Melania Trump signals support for abortion rights: ‘No room for compromise’
“Without a doubt there is no room for compromise when it comes to this essential right that all women possess from birth. Individual freedom,” Melania Trump said.
Melania Trump on Thursday signaled she is taking a different stance than her husband on access to abortion rights.
While Donald Trump has touted his role in the overturning of Roe v. Wade, the former first lady said in a video promoting her upcoming book that women’s “individual freedom is a fundamental right that I safeguard.”
“Without a doubt there is no room for compromise when it comes to this essential right that all women possess from birth.
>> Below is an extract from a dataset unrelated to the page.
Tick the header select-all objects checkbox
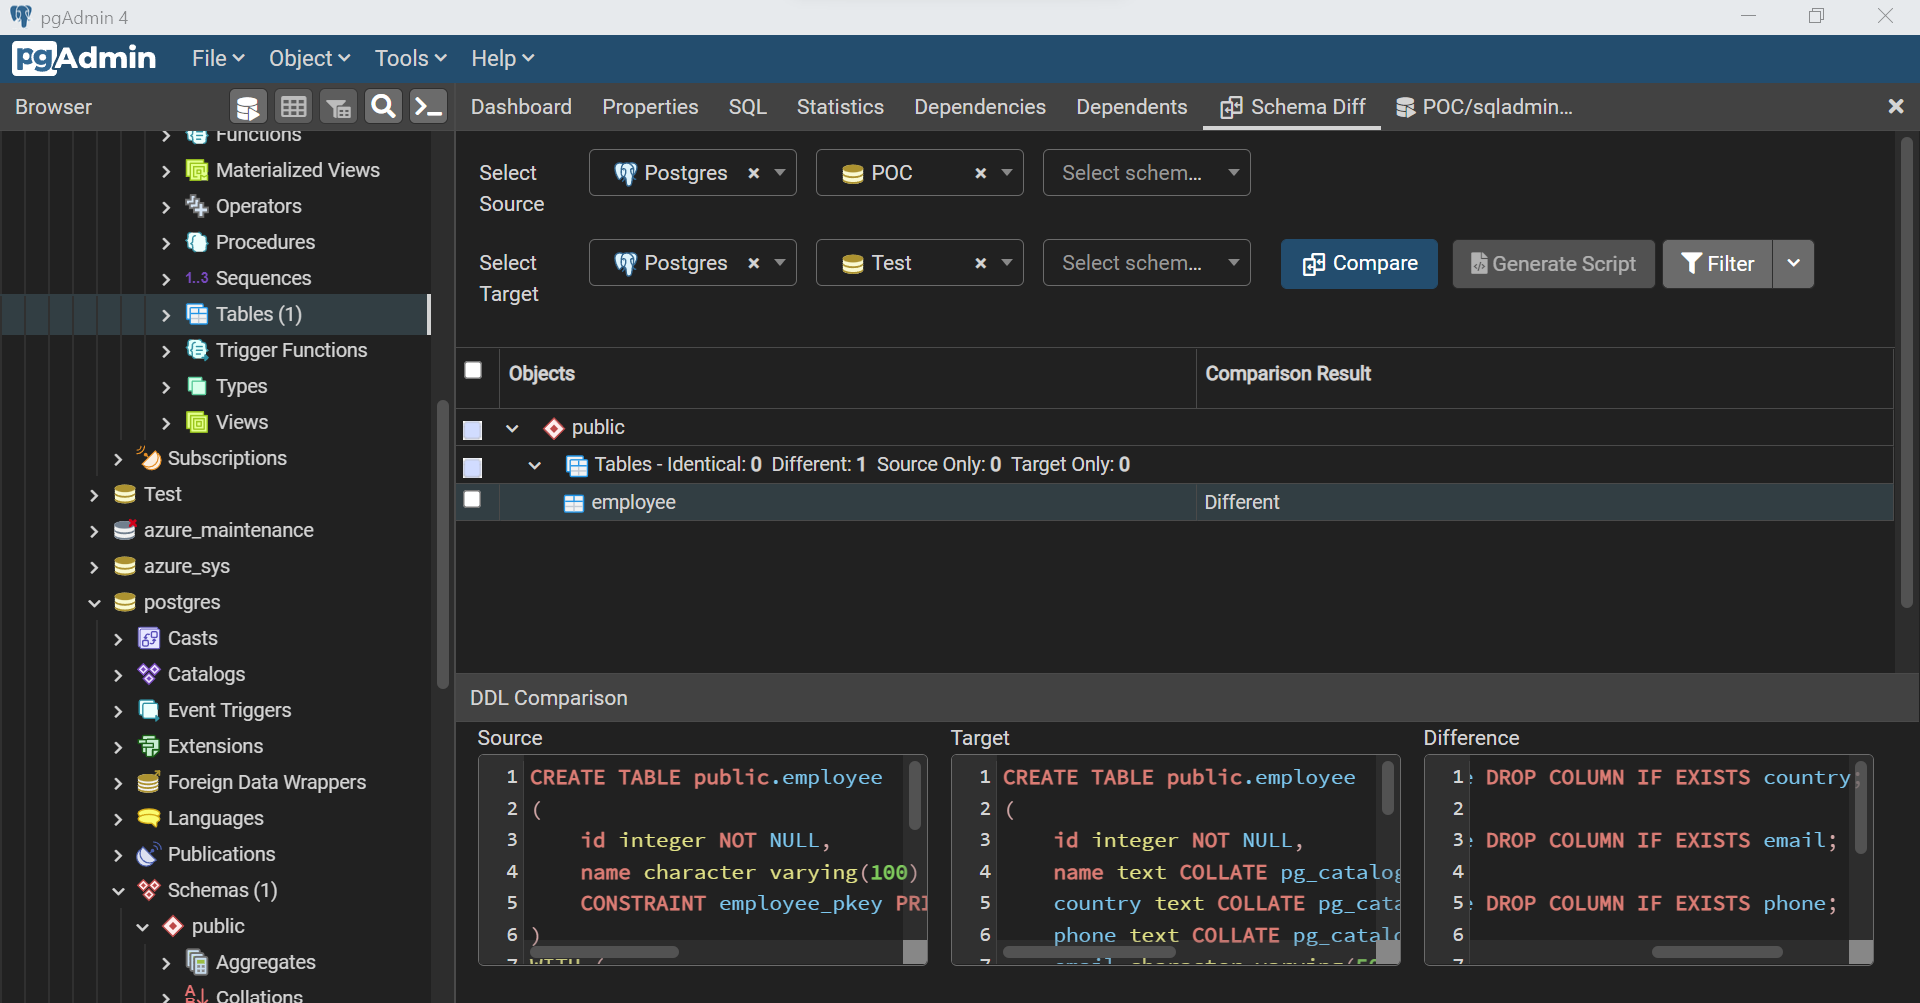This screenshot has height=1003, width=1920. point(474,371)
Individual freedom,” Melania Trump said. “What does ‘My body, my choice’ really mean?”
Melania Trump’s book, due to publish Tuesday, goes into much more detail about her belief in the need for access to abortion to remain legal, according to The Guardian, which obtained an early copy of the book.
“Why should anyone other than the woman herself have the power to determine what she does with her own body?” Melania Trump wrote, according to the Guardian. “A woman’s fundamental right of individual liberty, to her own life, grants her the authority to terminate her pregnancy if she wishes.”
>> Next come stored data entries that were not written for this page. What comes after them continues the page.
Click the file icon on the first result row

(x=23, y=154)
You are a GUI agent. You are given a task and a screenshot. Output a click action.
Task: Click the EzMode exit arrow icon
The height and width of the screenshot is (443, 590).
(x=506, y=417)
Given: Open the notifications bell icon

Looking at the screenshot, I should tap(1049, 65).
The timing of her public comments in favor of abortion rights — just a month before Election Day — reinjects an issue into the political conversation that Republicans have largely sought to avoid litigating, instead focusing on topics such as the economy and immigration under President Joe Biden’s administration.
While the former president himself has criticized states with particularly restrictive abortion laws, his position has been that states should be free to set whatever abortion regulations they choose — and the 2022 Supreme Court decision that he has bragged about has since prompted some states to ban all abortion.
After avoiding for months saying how he will vote in a Florida referendum this month to expand access to abortion beyond the six weeks currently allowed by the state, Trump pleased anti-abortion leaders when he said a month ago that he would vote against the measure. But he has continued to appear uncomfortable discussing the issue, repeatedly declining to say whether he would veto federal restrictions before abruptly announcing on Truth Social during Tuesday’s vice presidential debate that he would veto a national ban.
A spokesperson for Kamala Harris’ campaign, Sarafina Chitika, said in a statement that “Sadly for the women across America, Mrs. Trump’s husband firmly disagrees with her and is the reason that more than one in three American women live under a Trump Abortion Ban that threatens their health, their freedom, and their lives.” Chitika added that if Trump wins, “he will ban abortion nationwide, punish women, and restrict women’s access to reproductive health care.”
Karoline Leavitt, a spokesperson for Trump’s campaign, said. "The Harris campaign is lying, again, because they are losing.”
“President Trump has been unequivocally clear: he will NOT sign a federal abortion ban when he is re-elected,” Leavitt continued. “He strongly believes abortion is an issue that must be decided at the state-level."
Trump’s campaign did not comment on the former first lady’s position on abortion.
Abortion has been a political landmine for Republicans to navigate, particularly in the two years since Roe v. Wade was overturned. States who have put the issue up for a vote in ballot measures have seen abortion rights proponents consistently win out over those opposed to abortion access, even in otherwise conservative states.
In a second excerpt from her new book obtained by The Guardian, Melania Trump wrote that she urged her husband to end his administration’s policy of separating children from their families when entering the southern border illegally.
“While I support strong borders, what was going on at the border was simply unacceptable. I immediately addressed my deep concerns with Donald regarding the family separations, emphasizing the trauma it was causing these families,” she wrote. “As a mother myself, I stressed: ‘The government should not be taking children away from their parents.’ I communicated with great clarity … ‘This has to stop.’
She added that the policy was changed soon after.